* _Required work_:
Pull out each line of the records holding the string "scrollbar".

Collected data:

◇ ◇ ◇

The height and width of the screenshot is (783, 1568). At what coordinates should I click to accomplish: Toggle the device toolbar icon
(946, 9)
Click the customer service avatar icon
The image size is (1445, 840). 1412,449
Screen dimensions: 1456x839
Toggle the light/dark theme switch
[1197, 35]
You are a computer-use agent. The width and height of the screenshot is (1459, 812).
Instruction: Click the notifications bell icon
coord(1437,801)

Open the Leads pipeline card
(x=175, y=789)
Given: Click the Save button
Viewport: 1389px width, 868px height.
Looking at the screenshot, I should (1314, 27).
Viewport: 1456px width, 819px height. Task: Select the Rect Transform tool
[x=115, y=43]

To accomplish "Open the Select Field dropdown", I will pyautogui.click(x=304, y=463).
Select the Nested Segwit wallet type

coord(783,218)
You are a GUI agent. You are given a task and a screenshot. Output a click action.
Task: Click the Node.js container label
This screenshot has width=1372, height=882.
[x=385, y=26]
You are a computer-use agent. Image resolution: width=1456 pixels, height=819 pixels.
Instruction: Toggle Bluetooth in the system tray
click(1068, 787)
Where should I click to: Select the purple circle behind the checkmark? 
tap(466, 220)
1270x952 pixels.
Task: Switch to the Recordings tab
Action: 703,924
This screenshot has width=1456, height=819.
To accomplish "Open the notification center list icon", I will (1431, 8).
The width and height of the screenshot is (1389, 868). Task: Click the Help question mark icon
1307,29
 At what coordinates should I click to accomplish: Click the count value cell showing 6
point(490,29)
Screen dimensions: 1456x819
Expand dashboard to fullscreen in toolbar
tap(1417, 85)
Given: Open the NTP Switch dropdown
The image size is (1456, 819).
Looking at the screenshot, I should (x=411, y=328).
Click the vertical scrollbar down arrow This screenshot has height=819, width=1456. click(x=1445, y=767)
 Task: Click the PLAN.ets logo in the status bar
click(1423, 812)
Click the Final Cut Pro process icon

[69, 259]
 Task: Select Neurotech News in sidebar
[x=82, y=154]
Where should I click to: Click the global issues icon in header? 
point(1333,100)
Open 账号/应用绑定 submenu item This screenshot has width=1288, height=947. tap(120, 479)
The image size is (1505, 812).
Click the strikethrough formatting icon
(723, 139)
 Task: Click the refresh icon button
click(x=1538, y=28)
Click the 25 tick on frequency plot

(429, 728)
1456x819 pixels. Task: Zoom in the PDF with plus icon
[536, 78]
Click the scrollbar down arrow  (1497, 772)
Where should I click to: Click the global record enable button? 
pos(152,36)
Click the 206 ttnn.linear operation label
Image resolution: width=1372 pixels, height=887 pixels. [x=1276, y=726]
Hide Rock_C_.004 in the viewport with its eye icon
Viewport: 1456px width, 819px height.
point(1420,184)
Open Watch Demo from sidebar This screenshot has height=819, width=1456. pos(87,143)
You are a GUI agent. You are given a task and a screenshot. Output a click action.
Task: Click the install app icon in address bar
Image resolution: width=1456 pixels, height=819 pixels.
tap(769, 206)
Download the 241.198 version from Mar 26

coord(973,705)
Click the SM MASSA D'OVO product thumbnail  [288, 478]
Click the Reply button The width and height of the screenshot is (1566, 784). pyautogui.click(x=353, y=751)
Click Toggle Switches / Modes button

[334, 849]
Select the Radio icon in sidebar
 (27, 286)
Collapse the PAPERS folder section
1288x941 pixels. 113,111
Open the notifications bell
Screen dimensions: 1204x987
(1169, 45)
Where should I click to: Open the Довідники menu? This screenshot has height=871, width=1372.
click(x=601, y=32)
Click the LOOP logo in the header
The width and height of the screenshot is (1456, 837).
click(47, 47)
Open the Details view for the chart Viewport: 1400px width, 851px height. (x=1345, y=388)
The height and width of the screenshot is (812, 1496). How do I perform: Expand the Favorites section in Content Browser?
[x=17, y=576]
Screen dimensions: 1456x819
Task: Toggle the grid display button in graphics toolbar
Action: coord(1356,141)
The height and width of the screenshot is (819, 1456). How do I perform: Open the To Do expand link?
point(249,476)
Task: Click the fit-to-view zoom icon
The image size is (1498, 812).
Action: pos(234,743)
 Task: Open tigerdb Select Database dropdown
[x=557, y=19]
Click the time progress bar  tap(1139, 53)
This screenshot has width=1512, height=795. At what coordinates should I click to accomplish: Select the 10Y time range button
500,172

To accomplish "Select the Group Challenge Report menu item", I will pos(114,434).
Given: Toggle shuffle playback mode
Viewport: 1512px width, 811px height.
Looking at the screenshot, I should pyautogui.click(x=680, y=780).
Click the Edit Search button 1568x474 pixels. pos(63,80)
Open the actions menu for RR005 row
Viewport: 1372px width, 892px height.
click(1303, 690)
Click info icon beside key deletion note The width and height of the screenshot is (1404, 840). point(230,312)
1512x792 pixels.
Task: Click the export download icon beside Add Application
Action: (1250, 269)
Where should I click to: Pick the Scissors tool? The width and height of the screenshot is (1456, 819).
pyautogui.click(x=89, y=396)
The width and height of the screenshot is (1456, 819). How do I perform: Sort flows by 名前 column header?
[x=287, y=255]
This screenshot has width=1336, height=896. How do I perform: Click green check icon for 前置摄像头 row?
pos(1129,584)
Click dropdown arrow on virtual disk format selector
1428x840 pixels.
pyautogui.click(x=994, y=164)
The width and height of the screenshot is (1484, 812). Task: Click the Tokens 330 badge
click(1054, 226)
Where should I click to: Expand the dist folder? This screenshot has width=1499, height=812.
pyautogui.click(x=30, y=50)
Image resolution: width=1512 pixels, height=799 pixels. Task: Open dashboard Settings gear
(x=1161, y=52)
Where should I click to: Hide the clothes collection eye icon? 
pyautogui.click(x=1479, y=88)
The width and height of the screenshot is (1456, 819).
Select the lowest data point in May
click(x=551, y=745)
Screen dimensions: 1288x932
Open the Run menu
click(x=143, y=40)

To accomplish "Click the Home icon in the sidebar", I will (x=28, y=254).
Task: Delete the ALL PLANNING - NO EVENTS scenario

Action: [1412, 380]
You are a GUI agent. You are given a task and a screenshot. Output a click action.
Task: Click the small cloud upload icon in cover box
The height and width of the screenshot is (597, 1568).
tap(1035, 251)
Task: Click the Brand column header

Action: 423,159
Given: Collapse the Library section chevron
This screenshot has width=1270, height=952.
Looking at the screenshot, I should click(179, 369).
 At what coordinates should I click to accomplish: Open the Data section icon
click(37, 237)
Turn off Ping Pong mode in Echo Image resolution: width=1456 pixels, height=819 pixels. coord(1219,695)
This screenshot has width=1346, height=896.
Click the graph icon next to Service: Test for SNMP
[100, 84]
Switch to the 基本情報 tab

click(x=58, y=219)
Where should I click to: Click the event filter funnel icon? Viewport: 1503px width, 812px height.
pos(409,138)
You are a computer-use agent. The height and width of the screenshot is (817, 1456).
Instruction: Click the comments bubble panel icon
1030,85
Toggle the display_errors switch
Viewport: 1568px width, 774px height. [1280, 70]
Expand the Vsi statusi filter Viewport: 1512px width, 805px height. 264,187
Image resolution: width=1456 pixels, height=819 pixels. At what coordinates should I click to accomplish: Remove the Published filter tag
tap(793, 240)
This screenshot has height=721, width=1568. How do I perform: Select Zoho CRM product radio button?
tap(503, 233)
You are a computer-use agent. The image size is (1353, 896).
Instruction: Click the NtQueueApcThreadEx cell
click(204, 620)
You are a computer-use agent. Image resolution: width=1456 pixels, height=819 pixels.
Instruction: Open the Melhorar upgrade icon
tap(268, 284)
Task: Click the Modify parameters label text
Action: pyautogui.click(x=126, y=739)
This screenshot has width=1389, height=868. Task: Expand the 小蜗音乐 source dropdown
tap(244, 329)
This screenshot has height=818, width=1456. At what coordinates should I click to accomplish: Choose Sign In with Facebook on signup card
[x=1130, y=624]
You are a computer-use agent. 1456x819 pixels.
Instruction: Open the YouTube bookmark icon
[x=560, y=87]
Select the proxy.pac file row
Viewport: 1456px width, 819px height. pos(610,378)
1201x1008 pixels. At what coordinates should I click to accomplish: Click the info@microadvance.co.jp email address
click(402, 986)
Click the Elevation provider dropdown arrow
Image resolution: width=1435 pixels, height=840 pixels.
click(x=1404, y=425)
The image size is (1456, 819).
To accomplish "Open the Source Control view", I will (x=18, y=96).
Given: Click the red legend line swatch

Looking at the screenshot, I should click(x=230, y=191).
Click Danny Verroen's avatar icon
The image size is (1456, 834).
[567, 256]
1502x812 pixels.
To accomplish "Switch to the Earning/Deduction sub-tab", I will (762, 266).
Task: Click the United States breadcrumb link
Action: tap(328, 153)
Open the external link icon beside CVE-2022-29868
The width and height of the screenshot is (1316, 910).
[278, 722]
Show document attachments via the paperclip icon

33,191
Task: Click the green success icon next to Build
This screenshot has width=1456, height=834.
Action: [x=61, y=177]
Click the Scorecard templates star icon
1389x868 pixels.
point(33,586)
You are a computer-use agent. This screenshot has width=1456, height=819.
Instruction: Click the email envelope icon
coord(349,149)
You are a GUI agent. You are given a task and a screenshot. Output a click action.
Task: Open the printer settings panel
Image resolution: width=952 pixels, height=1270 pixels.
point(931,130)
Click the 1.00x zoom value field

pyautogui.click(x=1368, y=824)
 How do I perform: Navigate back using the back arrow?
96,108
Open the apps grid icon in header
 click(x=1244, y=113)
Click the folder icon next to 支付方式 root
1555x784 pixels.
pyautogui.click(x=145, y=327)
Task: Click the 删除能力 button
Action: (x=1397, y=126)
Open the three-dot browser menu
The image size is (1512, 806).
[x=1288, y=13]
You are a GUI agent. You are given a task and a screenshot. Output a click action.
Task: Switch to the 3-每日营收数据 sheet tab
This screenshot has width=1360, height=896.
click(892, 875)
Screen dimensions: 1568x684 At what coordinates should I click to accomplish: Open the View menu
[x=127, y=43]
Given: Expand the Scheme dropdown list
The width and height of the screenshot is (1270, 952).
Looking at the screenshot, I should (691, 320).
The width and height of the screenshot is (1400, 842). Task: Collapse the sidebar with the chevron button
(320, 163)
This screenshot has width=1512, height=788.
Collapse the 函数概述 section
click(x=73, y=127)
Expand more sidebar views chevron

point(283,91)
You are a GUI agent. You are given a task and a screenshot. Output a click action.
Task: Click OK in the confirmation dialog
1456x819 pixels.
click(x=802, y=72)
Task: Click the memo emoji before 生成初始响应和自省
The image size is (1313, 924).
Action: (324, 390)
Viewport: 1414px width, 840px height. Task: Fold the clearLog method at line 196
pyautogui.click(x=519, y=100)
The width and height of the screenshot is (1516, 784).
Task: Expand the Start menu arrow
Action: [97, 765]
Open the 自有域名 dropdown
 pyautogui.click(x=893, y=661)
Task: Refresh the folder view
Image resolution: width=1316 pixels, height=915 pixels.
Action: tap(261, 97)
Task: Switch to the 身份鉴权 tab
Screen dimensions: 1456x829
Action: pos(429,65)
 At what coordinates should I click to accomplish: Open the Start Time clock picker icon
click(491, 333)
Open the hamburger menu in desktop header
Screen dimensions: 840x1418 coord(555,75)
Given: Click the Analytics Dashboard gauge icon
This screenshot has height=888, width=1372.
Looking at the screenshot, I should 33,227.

◇ ◇ ◇

* _Response to the exercise_:
Click the vertical scrollbar down arrow This screenshot has height=819, width=1456. click(x=1445, y=767)
Click the scrollbar down arrow  (1497, 772)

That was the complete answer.